Eliminating ONU Laser for WDM PON by Burst Mode
[0022] The present invention eliminates tuned lasers in the ONU's
and also provide shared optical carrier sources for the OLT's.
[0023] In one embodiment of the present invention, a method of
communicating over a passive optical network comprises generating
at a first network element an optical signal comprising a first
portion modulated with a first data signal and a second portion
that is unmodulated, transmitting the optical signal over the
passive optical network from the first network element to a second
network element, modulating the second portion of the received
optical signal with a second data signal at the second network
element, and transmitting the modulated second portion of the
received modulated optical signal from the second network element
to the first network element.
[0024] In one embodiment of the present invention, an apparatus for
communicating over a passive optical network comprises a
transmitting portion operable to generate an optical signal
comprising a first portion modulated with a first data signal and a
second portion that is unmodulated and to transmit the optical
signal over the passive optical network and a receiving portion
operable to receive an optical signal comprising the second portion
of the transmitted optical signal modulated with a second data
signal.
[0025] In one aspect of the present invention, the transmitting
portion comprises an optical modulator operable to modulate the
first portion of an unmodulated optical signal with the first data
signal and to not modulate the second portion of the unmodulated
optical signal.
[0026] In one aspect of the present invention, the receiving
portion comprises an optical demodulator operable to demodulate the
received optical signal to recover the second data signal.

• **Records held in a dataset**:
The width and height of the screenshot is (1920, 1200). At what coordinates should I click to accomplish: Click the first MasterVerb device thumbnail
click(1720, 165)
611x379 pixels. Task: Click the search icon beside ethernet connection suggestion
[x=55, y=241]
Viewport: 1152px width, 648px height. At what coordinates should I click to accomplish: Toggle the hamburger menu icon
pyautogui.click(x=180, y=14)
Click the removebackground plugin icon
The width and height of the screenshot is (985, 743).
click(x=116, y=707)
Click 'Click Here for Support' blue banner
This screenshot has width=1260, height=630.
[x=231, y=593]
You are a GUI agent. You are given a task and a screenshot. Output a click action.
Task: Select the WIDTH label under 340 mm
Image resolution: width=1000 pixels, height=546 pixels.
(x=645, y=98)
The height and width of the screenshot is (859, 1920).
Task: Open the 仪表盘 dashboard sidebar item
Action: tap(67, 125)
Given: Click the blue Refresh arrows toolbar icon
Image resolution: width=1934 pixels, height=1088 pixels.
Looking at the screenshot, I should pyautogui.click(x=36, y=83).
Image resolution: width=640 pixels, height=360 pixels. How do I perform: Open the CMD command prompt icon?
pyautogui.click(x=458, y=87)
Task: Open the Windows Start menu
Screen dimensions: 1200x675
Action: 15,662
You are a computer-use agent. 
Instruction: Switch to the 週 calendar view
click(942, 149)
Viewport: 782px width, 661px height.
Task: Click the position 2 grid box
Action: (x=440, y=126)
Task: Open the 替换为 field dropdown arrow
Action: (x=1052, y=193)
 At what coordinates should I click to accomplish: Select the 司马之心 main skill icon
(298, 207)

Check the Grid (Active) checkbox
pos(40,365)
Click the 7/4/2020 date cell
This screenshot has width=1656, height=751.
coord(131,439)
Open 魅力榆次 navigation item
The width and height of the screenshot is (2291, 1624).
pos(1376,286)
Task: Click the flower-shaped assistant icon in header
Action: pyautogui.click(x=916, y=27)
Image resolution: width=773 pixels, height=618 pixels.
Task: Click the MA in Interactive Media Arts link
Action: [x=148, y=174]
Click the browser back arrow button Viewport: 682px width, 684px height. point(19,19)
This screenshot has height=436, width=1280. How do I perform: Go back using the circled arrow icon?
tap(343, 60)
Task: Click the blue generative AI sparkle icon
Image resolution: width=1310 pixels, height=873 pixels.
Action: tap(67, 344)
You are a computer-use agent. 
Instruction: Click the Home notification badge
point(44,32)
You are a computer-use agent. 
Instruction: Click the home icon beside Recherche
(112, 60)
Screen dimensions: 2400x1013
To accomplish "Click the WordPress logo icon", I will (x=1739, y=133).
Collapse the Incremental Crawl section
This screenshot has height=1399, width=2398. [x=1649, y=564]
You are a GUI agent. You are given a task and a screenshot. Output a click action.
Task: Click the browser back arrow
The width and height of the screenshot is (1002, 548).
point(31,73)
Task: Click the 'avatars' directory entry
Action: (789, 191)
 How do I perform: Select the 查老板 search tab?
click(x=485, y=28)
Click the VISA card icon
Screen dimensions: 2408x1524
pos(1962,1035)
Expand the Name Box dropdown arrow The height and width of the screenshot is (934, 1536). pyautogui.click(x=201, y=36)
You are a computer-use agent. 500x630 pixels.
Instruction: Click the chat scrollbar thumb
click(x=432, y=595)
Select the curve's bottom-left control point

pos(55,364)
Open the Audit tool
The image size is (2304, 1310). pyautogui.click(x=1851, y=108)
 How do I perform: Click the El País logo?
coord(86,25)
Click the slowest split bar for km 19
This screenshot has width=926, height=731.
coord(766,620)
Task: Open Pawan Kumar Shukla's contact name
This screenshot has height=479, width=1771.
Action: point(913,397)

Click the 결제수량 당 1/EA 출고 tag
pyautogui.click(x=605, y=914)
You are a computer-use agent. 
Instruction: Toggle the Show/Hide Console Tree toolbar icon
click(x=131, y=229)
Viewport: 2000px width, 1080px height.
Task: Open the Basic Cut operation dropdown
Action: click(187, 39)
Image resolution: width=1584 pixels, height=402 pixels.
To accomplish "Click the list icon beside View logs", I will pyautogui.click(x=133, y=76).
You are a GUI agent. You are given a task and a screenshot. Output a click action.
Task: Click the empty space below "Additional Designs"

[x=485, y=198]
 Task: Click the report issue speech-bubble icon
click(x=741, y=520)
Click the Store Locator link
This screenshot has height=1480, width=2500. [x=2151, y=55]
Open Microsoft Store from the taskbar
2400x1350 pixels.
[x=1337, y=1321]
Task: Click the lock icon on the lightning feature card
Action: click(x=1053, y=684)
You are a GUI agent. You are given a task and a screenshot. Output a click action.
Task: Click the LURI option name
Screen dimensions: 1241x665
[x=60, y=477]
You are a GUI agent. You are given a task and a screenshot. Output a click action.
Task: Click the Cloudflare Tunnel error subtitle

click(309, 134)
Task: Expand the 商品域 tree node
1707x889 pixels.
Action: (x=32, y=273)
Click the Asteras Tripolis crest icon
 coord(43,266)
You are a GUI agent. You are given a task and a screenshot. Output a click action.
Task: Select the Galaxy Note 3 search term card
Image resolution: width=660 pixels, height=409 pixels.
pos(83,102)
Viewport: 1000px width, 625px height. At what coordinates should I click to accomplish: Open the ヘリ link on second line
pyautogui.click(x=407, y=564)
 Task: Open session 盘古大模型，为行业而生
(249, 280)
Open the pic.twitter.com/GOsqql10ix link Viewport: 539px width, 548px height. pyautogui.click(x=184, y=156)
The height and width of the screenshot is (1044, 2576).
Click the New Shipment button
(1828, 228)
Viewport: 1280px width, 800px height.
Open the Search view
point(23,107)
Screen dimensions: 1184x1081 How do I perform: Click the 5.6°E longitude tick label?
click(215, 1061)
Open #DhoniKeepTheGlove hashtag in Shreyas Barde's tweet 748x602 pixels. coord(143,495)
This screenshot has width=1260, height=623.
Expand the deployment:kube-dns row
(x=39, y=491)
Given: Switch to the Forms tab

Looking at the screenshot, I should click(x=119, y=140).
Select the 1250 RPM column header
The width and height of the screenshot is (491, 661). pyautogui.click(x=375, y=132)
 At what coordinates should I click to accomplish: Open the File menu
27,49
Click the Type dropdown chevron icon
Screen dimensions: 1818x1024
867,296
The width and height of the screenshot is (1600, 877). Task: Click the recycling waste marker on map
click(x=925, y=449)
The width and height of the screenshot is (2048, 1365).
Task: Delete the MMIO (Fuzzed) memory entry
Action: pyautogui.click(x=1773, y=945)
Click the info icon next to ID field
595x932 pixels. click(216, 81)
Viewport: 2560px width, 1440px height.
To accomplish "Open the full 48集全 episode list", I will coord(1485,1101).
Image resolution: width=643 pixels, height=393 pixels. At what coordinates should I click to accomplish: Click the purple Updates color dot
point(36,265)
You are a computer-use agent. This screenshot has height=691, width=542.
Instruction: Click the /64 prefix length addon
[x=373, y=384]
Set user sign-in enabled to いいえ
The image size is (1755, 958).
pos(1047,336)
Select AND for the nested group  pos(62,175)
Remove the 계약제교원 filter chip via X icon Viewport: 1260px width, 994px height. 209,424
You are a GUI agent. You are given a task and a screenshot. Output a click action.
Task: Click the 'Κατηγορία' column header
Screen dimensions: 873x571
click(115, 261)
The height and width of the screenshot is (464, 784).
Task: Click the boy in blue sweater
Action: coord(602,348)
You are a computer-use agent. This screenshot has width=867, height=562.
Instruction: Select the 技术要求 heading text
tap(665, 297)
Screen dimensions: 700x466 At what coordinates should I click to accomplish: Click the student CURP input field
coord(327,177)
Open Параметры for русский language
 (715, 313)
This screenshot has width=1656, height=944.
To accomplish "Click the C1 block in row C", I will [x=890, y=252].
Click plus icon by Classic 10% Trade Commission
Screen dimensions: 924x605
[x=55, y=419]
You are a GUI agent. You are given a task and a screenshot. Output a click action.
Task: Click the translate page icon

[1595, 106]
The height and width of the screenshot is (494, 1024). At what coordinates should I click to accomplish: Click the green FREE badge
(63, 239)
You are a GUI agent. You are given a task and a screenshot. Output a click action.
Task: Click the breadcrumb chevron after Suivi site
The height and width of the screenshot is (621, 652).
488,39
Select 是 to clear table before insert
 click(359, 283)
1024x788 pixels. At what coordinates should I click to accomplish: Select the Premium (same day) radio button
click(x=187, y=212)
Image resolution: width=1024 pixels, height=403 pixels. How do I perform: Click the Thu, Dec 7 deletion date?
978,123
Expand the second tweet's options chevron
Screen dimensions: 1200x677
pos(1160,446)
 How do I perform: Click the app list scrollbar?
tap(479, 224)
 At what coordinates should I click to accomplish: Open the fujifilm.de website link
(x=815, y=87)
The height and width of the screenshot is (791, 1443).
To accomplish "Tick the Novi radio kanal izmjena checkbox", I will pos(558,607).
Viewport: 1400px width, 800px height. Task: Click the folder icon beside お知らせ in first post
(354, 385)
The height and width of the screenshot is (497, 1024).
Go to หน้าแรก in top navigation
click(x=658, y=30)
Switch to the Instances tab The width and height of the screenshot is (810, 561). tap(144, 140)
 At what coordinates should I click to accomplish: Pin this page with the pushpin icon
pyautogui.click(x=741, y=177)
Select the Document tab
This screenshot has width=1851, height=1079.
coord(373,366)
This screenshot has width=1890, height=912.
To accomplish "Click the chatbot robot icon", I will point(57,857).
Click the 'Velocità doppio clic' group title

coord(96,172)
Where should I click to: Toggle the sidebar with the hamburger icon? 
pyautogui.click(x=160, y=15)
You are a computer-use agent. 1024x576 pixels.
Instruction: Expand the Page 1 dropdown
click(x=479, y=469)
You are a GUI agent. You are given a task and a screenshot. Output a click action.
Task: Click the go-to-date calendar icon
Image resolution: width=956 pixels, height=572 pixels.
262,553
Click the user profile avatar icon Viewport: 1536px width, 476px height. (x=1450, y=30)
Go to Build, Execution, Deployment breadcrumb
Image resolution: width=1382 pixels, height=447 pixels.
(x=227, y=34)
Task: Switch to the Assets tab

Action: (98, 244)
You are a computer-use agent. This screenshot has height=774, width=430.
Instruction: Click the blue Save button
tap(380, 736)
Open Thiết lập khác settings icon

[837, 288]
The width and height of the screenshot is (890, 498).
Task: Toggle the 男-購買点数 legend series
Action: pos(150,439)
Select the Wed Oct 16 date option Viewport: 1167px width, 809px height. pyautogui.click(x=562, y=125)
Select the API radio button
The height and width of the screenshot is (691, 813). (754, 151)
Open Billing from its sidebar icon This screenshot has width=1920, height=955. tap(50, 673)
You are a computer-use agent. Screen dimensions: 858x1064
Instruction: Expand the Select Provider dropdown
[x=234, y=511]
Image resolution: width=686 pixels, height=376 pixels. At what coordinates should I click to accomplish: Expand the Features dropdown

• **What you have to do**: Retype the stretch of the patent excerpt from "Eliminating ONU Laser" through "first network element.", word for word.

• **Solution to this task**:
Eliminating ONU Laser for WDM PON by Burst Mode
[0022] The present invention eliminates tuned lasers in the ONU's
and also provide shared optical carrier sources for the OLT's.
[0023] In one embodiment of the present invention, a method of
communicating over a passive optical network comprises generating
at a first network element an optical signal comprising a first
portion modulated with a first data signal and a second portion
that is unmodulated, transmitting the optical signal over the
passive optical network from the first network element to a second
network element, modulating the second portion of the received
optical signal with a second data signal at the second network
element, and transmitting the modulated second portion of the
received modulated optical signal from the second network element
to the first network element.